----- Supplied records -----
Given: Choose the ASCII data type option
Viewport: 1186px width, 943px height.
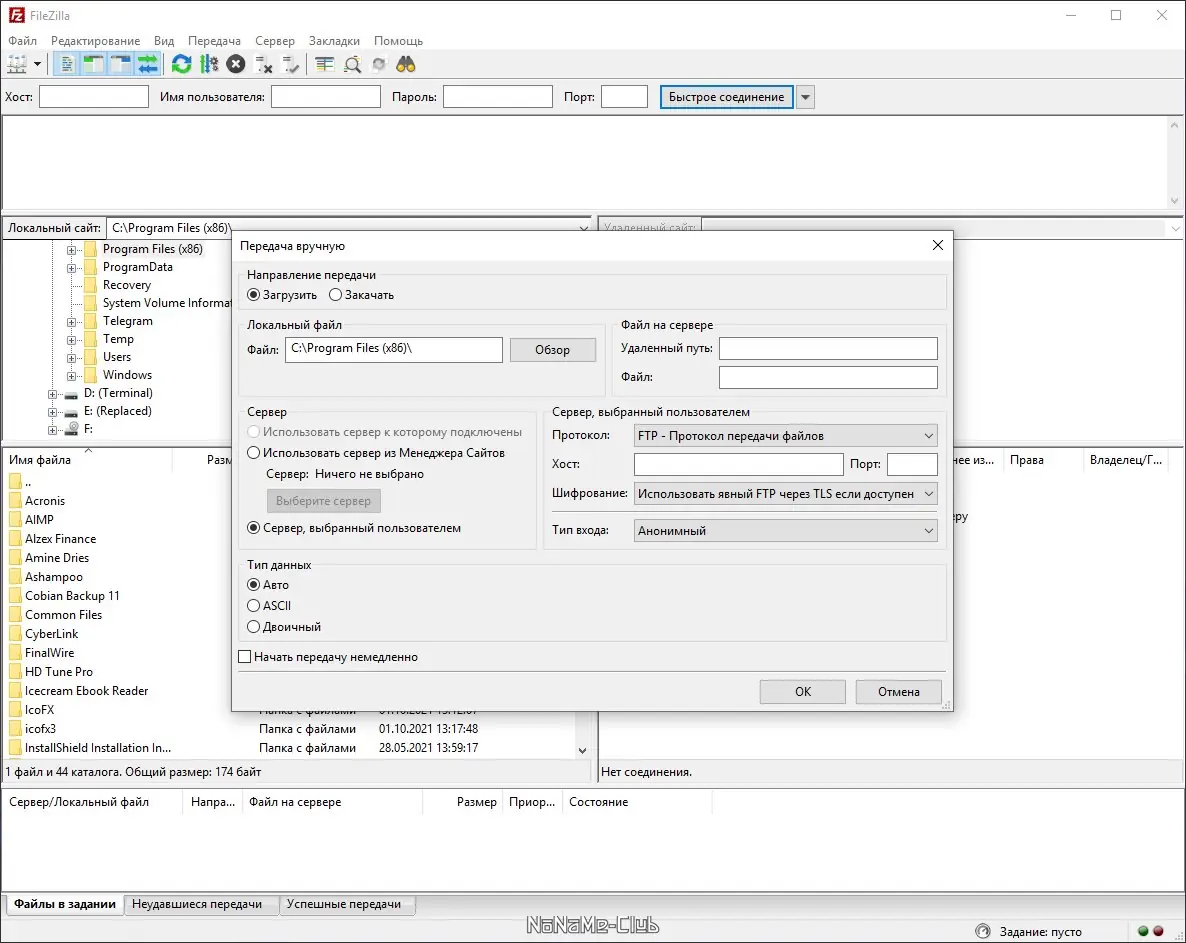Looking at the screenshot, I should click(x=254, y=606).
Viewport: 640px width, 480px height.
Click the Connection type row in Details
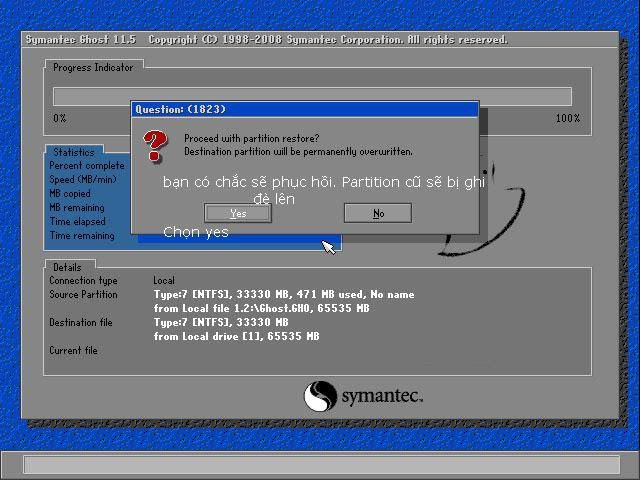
-----
About this exercise:
The answer is the full set of records printed exactly, less the pictures.

Exercise output:
Given: Choose the ASCII data type option
Viewport: 1186px width, 943px height.
Looking at the screenshot, I should click(x=254, y=606).
Viewport: 640px width, 480px height.
Click the Connection type row in Details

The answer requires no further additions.